Evaluasi dilakukan guna melihat efektifitas program intervensi. Penyusunan evaluasi


dilakukan untuk melihat sejauhmana efektifitas rancangan knowledge management yang
telah disusun sudah sesuai dengan kondisi yang dibutuhkan di dalam organisasi (Kirkpatric
& Kickpatric, 2007). Pengukuran performansi knowledge management menggunakan
adaptasi dari Proposed Categorization Matrix of Performance Indicators yang berfokus pada
3 komponen knowledge management yaitu people, process dan technology (Shannak, 2009).

1. People
Pengukuran ini dilakukan dengan menggunakan metode survey melihat sejauhmana
keterlibatan pegawai dalam implementasi knowledge management yang meliputi perilaku
dan aktivitas knowledge sharing, kesadaran pegawai untuk melakukan knowledge sharing,
serta partisipasi pegawai dalam aktivitas knowledge sharing.
2. Process
Evaluasi ini berkaitan dengan kualitas pengetahuan yang dikelola. Sejauh mana integrasi
proses knowledge management ke dalam proses bisnis dapat mendorong semakin
optimalnya knowledge management. Aspek yang dievaluasi meliputi kualitas
pengetahuan, efisiensi akibat proses baru, insentif dan knowledge contributor. Evaluasi ini
dilakukan dengan metode survey, log in database dan manager.
3. Technology
Aspek ini memiliki peranan yang penting untuk mendorong implementasi knowledge
management yang efektif dan efisien. Evaluasi ini berfokus pada keterlibatan aktif,
knowledge structure, dan keahlian pegawai dalam menggunakan media knowledge
sharing. Metode evaluasinya melalui survey dan log in database.
DAFTAR PUSTAKA

Abdullah & Date, H. (2009). Public sector knowledge management: a generic framework. Public
Sector ICT Management Review, 3(1), 1-14.

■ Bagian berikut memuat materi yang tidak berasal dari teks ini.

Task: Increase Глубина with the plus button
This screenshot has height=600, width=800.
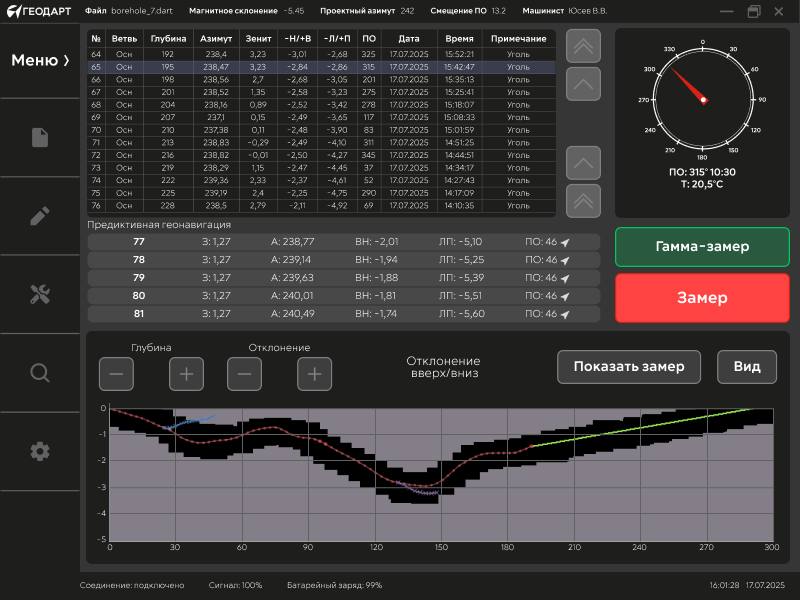Action: [186, 374]
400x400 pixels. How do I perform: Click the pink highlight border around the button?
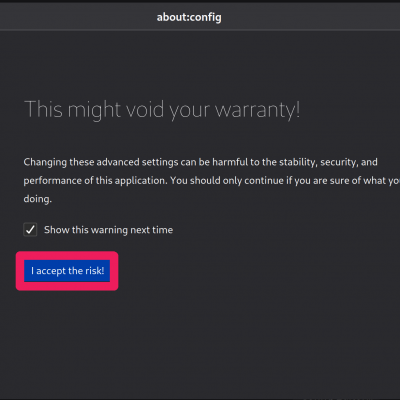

Anand, A., & Singh, M. D. (2011). Understanding knowledge management. International Journal
of Engineering Science and Technology, 3(2), 926-939.

Daft, R.L. (2010). Organization Theory and Design: Tenth Edition. South-Western: Cengage
Learning.

Kirkpatrick, D. L., & Kirkpatrick, J. D. (2007). Implementing the Four Level. San Francisco
California: Berrett-Koehler Publisher

Massaro, M., Dumay, J., & Garlatti, A. (2015). Public sector knowledge management: a
structured literature review. Journal of Knowledge Management, 19(3), 530-558.

Weisbord. M. R. (1976). Organizational Diagnosis: Six Places to Look for Trouble with or
without a Theory. Group & Organization Studies, 1(4) 430-447.